Collaborative partnerships between fintech companies and institutional investors have become more prevalent and mutually beneficial in the past five years, experts say, but both sides need to enter the relationship willing to evolve their own ways of working.
Geoff Hodge, chairman of investment automation software solutions company Milestone Group, said the somewhat destructive connotations of disruption are an extreme characterisation of what takes place with technology companies, and terms like “innovation” and “acceleration” are more fitting.
“Acceleration has been one of the traditional roles of technology companies, where you are looking to help financial services organisations get to where they want to go quicker [where they] take on a lot of the R&D risk and effort and then offer solutions that don’t require a development journey,” Hodge said.
Speaking at Investment Magazine’s Investment Operations Conference in late March, Hodge said technology companies that are very clear about what they set out to achieve and draw a boundary around what they want to be as an organisation can help ease client suspicions about startups setting out to “eat their lunch” or “steal their IP”.

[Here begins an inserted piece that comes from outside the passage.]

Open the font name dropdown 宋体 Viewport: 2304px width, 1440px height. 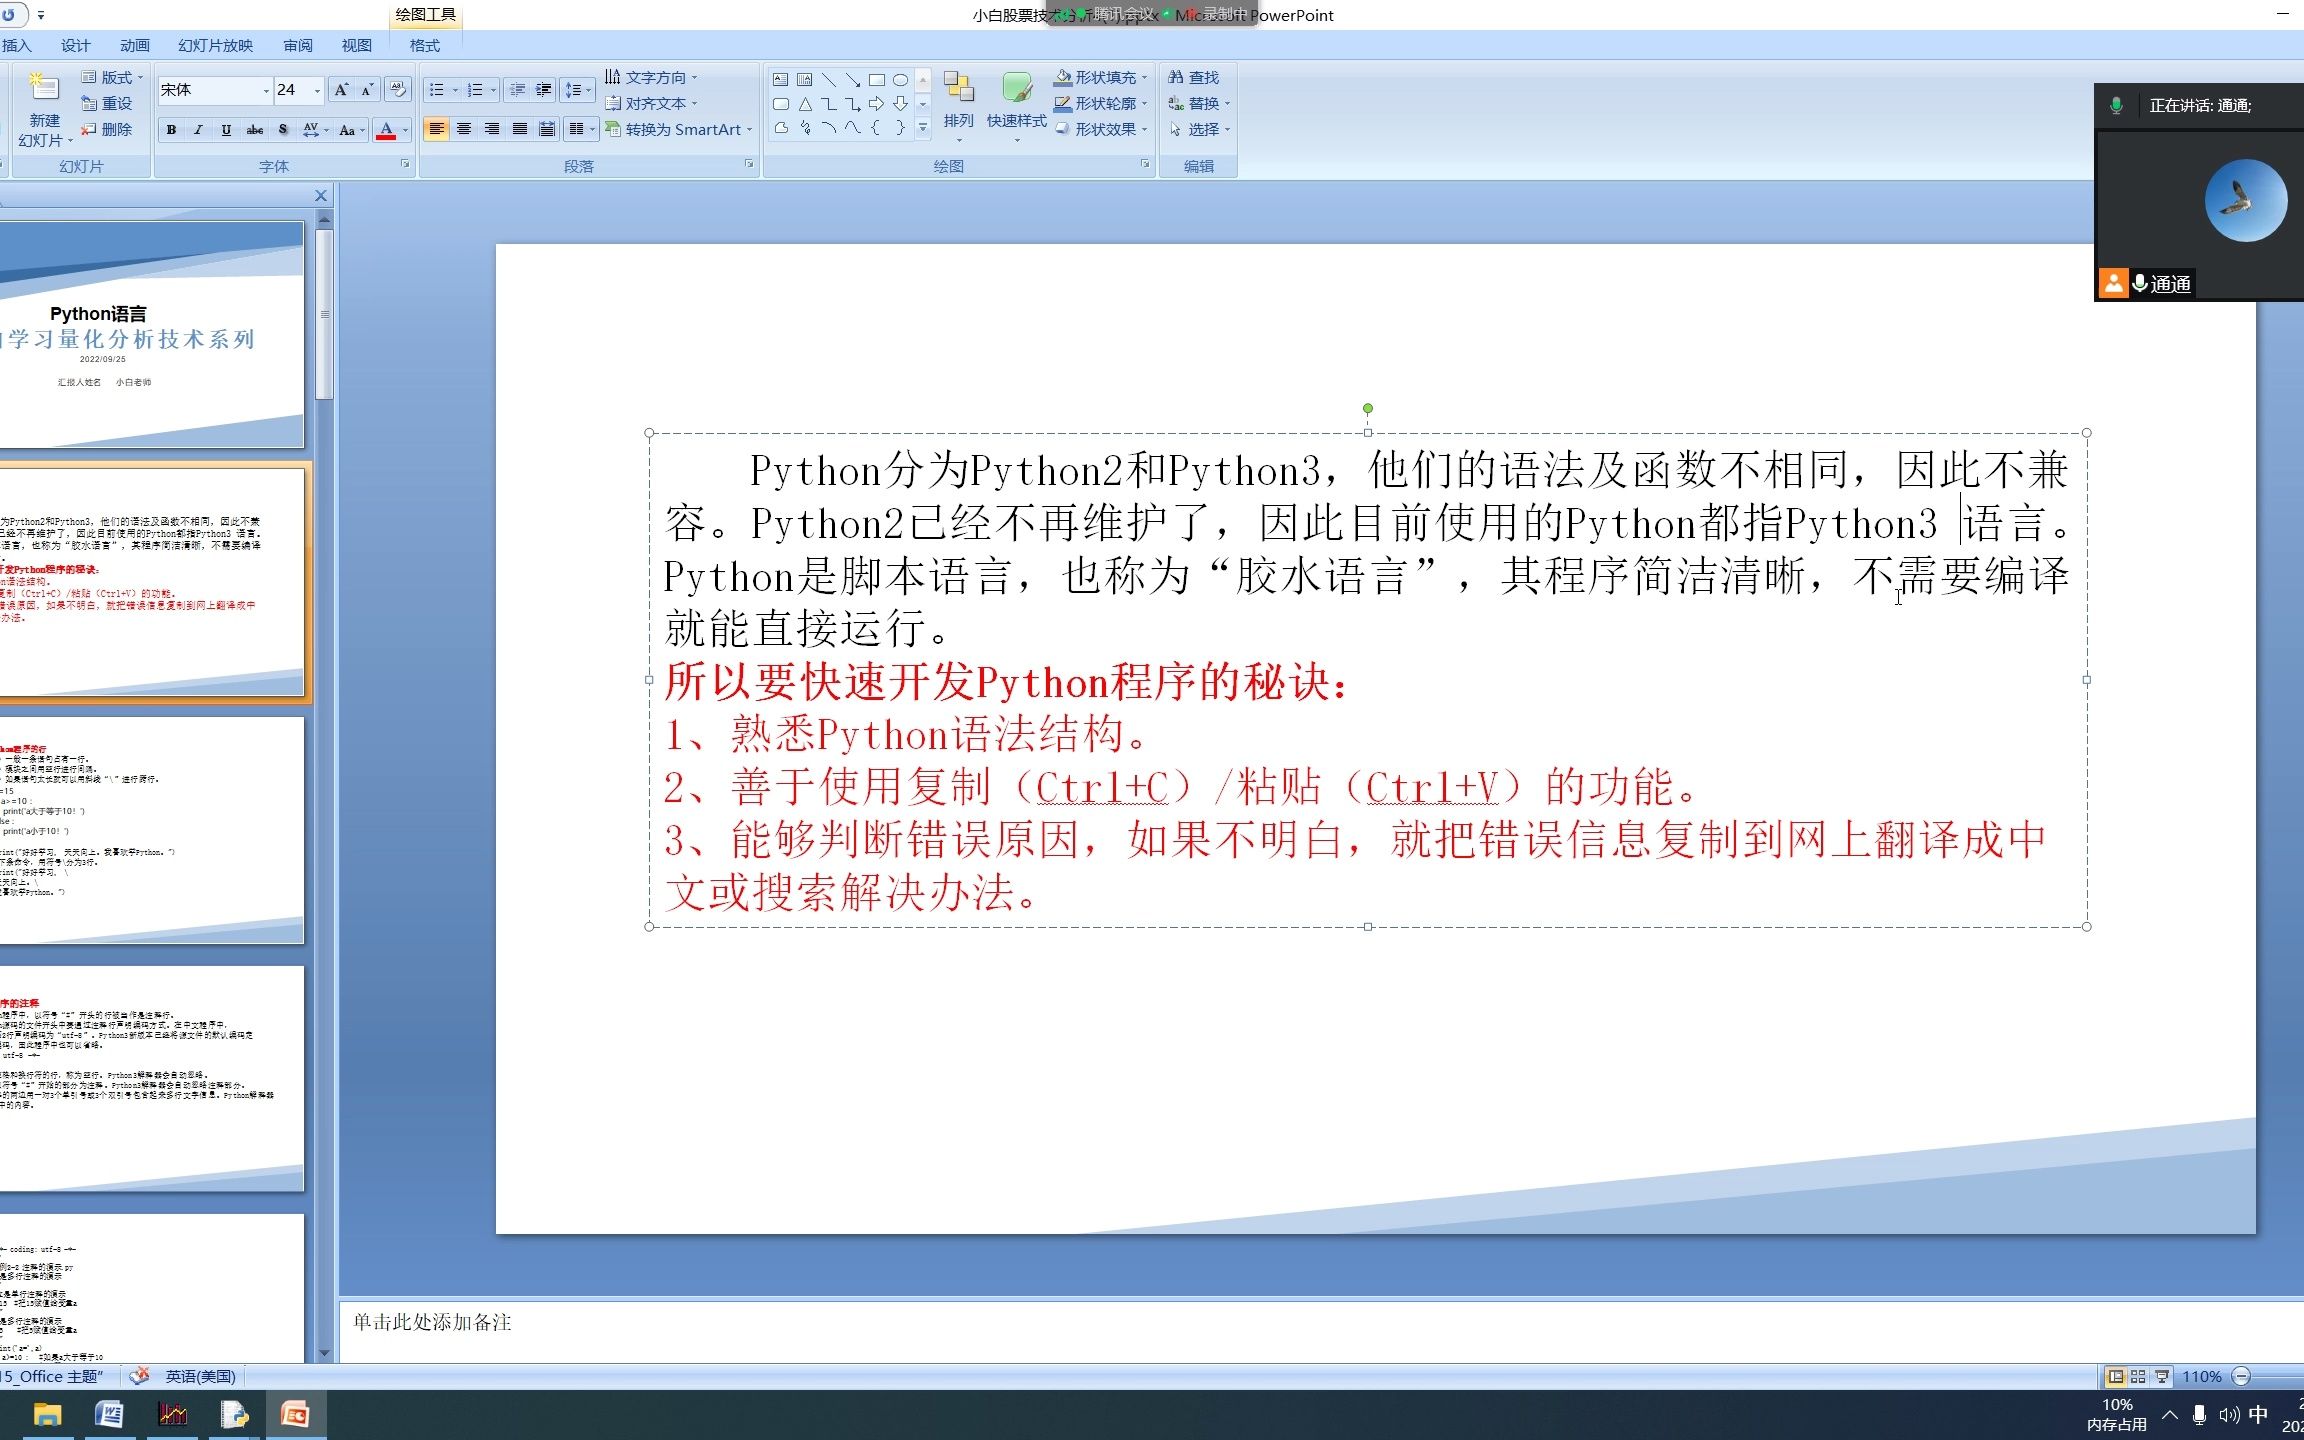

A helpful lens for asset owners considering forming a relationship is to consider the technology company’s intent.
If the intent of that fintech is to do something very disruptive, then you can forecast that that will become problematic in the relationship later on,” Hodge said. “If the intent of that fintech is that they want to be part of change that’s going on in the industry in terms of the drive for efficiency, better customer outcomes and so on, then i think that’s a much easier thing to make gel and have longevity.”
But the procurement departments of large firms need to ensure their processes aren’t too rigid to block the potential value a technology company can bring to the table.

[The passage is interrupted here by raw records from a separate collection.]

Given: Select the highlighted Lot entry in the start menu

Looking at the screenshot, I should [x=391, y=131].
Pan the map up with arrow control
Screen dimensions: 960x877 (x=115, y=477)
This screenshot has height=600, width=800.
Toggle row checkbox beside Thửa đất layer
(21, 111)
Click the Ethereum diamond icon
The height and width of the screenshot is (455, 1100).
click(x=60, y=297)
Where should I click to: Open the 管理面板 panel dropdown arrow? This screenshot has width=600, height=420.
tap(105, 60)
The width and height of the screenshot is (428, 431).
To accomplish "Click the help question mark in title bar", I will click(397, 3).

“I would say today the pendulum is very much on the applied traditional procurement approach,” Hodge said. “Run an RFP, tick functionality boxes, and potentially miss some of the value that a fintech can bring.”
Firms should be willing to engage in dialogue with technology companies if they don’t earn a “perfect score” in the due diligence process, he said.
Largely the category of fintechs I was talking about…are problem solving organisms, they want to get in and help solve problems,” Hodge said. “If you go through a technology selection process then you are not likely to get all of their input and creativity around solving a problem.”
Noam Tasch, Co-head of Digital Partnerships at American investment banking services company BNY Mellon, estimated his team meets with more than 300 fintech startups each year.
While the startup world can conjure up evocative ideas of hustling and disrupting, he says his team’s goal is simply to find financial services providers that deliver on a value proposition using technology.
“The bottom line is that when we are entering into these engagements with fintechs of every size, we have a really strong discipline,” Tasch said. “What’s the value we are driving, what’s the business reason for engaging in this relationship?”
Asset owners concerned about the risks of engaging with fintechs need to not only have a strong due diligence process, but also be ready to collaborate and engage, and willing to change their own ways of doing things if necessary, he said.
“I think it’s really important to really be hands on, it’s not an engagement where you make the hire and you walk away,” Tasch said. “It’s certainly an engagement where you are collaborating, where you are working with each other every step along the way. I’ll even say that there’s an element of adapting the way that you work and learning through those experiences. Many of the fintechs…are working in very agile formats, and if we don’t adapt the way we are expecting to receive those updates, that service, the new versions of software, it can really handcuff them.”